==== ENTRI UNTUK DIOLAH ====
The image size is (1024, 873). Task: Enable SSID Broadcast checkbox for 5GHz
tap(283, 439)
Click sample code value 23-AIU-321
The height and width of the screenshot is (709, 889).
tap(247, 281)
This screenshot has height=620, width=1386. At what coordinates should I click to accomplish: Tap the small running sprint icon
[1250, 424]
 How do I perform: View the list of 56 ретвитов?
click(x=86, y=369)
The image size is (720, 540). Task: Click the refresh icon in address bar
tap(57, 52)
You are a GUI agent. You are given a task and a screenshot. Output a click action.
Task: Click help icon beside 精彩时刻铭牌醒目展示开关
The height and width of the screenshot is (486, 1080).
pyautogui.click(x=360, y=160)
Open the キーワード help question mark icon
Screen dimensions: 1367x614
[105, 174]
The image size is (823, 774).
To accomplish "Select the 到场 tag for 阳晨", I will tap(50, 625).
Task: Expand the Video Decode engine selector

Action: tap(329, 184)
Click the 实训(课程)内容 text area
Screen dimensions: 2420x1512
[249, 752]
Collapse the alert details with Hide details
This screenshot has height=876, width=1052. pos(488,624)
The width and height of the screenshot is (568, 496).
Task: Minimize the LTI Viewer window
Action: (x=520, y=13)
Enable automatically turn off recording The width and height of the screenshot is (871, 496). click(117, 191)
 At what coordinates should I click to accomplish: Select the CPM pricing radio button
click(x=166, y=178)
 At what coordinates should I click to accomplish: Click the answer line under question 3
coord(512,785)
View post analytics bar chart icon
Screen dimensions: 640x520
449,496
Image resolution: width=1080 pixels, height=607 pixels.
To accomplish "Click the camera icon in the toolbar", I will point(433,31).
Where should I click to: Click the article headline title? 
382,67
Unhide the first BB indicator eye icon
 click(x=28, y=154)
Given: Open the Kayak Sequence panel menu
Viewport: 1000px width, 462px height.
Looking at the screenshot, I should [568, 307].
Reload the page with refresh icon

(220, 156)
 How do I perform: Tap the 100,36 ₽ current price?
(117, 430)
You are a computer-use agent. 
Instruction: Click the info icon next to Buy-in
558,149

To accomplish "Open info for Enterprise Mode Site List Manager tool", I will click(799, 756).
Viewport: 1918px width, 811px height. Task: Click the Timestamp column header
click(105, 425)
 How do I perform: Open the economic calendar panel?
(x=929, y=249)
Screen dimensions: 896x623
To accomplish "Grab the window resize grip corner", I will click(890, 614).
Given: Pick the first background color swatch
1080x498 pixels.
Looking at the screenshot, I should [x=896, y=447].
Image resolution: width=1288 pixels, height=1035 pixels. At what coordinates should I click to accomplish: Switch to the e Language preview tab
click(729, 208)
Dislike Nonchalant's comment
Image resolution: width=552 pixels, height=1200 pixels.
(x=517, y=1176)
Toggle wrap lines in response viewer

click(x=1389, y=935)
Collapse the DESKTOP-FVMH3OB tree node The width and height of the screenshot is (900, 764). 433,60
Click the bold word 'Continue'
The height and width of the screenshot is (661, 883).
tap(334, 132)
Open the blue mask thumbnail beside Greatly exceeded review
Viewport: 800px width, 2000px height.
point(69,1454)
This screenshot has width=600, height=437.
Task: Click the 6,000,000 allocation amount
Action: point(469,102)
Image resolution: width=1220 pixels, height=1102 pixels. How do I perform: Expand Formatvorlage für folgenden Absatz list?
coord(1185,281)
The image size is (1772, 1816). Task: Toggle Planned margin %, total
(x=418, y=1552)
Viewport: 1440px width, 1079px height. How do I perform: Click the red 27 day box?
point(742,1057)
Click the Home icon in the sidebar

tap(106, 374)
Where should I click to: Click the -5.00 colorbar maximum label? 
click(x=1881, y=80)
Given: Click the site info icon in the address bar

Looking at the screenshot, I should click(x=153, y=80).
====
YANG DIMINTA — Tulis ulang semua entri mulai dari baris yang memuat "Click the bold word 'Continue'" sampai akhir entri, dengan "thumbnail" diganti menjadi "preview" tanpa mengubah bagian lain.

HASIL LATIHAN —
Click the bold word 'Continue'
The height and width of the screenshot is (661, 883).
tap(334, 132)
Open the blue mask preview beside Greatly exceeded review
Viewport: 800px width, 2000px height.
point(69,1454)
This screenshot has width=600, height=437.
Task: Click the 6,000,000 allocation amount
Action: point(469,102)
Image resolution: width=1220 pixels, height=1102 pixels. How do I perform: Expand Formatvorlage für folgenden Absatz list?
coord(1185,281)
The image size is (1772, 1816). Task: Toggle Planned margin %, total
(x=418, y=1552)
Viewport: 1440px width, 1079px height. How do I perform: Click the red 27 day box?
point(742,1057)
Click the Home icon in the sidebar

tap(106, 374)
Where should I click to: Click the -5.00 colorbar maximum label? 
click(x=1881, y=80)
Given: Click the site info icon in the address bar

Looking at the screenshot, I should click(x=153, y=80).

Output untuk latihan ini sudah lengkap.